The U.S. House of Representatives passed legislation Wednesday that places new restrictions on the White House's ability to designate national parks and monuments.
The bill, which passed the chamber by a 21-vote margin, amends the 1906 American Antiquities Act which allows the President to unilaterally declare "historic landmarks, historic and prehistoric structures, and other objects of historic or scientific interest" as national monuments. Under the new legislation, such designations would be subject to Congressional review and limited to one site per state per four-year presidential term.
Republican lawmakers, including the bill's sponsor, Rep. Ron Bishop (R-Utah), have argued the AAA no longer serves state interests and that the new oversights will give the public more input into the national park decision process.
Democratic opponents blasted the measure as an anti-environmental tactic designed to weaken the President's ability to protect natural resources. "Congress should not be diluting this popular tool, or making it more difficult for future presidents to set land aside and honor our shared history," Rep. Raul Grijalva (D-Ariz.) told The Hill.
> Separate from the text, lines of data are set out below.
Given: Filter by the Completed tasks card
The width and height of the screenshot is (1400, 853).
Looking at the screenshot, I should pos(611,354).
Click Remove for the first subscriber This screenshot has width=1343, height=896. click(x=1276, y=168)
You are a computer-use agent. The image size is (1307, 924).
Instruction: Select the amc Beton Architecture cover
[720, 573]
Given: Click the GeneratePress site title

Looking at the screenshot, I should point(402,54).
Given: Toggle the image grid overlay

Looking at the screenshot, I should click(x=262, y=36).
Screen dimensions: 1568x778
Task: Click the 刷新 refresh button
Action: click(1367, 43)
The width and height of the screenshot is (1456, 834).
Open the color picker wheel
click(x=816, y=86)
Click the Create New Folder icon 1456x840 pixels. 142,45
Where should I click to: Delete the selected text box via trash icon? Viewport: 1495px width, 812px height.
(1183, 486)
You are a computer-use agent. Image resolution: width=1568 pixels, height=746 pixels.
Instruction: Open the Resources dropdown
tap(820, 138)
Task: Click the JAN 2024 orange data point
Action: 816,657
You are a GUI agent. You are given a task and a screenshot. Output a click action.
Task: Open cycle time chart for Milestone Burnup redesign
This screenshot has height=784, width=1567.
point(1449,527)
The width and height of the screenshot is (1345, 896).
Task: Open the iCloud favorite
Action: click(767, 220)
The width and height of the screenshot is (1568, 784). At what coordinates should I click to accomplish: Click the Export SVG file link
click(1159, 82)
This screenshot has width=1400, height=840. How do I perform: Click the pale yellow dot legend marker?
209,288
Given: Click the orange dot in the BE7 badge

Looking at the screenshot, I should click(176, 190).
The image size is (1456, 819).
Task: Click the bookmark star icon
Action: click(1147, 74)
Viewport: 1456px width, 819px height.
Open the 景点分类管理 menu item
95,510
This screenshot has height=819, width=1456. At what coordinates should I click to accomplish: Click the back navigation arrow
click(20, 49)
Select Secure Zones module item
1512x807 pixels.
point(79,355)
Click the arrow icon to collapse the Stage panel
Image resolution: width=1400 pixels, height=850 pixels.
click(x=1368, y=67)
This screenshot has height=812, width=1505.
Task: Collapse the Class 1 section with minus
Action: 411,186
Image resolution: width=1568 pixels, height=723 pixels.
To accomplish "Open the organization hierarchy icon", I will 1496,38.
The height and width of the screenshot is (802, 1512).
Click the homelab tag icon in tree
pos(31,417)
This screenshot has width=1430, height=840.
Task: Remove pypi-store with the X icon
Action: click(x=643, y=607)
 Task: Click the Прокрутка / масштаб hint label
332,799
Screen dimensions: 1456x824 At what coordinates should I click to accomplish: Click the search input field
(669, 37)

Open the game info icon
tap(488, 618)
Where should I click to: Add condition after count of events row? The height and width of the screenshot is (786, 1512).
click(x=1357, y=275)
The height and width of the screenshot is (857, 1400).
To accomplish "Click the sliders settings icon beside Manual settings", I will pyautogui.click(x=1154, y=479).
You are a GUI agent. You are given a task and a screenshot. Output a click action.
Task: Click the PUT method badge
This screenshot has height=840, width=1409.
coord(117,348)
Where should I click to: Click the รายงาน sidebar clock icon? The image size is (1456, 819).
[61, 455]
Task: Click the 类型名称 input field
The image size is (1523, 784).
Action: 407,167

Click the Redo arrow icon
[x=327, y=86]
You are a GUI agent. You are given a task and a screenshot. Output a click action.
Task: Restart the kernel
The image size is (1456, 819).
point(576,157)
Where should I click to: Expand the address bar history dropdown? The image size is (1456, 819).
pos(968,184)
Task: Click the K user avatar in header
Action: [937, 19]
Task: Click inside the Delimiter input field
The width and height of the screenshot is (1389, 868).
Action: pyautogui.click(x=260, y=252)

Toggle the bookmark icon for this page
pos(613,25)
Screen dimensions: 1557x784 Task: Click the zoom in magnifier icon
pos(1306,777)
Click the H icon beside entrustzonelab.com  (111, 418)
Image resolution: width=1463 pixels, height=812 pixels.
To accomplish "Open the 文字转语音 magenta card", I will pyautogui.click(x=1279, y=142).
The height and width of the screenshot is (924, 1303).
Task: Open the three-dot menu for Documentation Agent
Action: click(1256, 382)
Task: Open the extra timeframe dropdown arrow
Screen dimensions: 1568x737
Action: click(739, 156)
In a statement released by the Coalition of National Park Service Retirees, former Olympic National Park superintendent Maureen Finnerty called the vote a "tragic development" and said that "national parks and monuments are being treated as a political football that is being kicked around, for the sake of nothing more than crass political posturing."
Despite today's floor vote, the bill is unlikely to survive in the Senate, where Democrats hold a majority. President Barack Obama has also indicated that he will veto the measure should it get that far.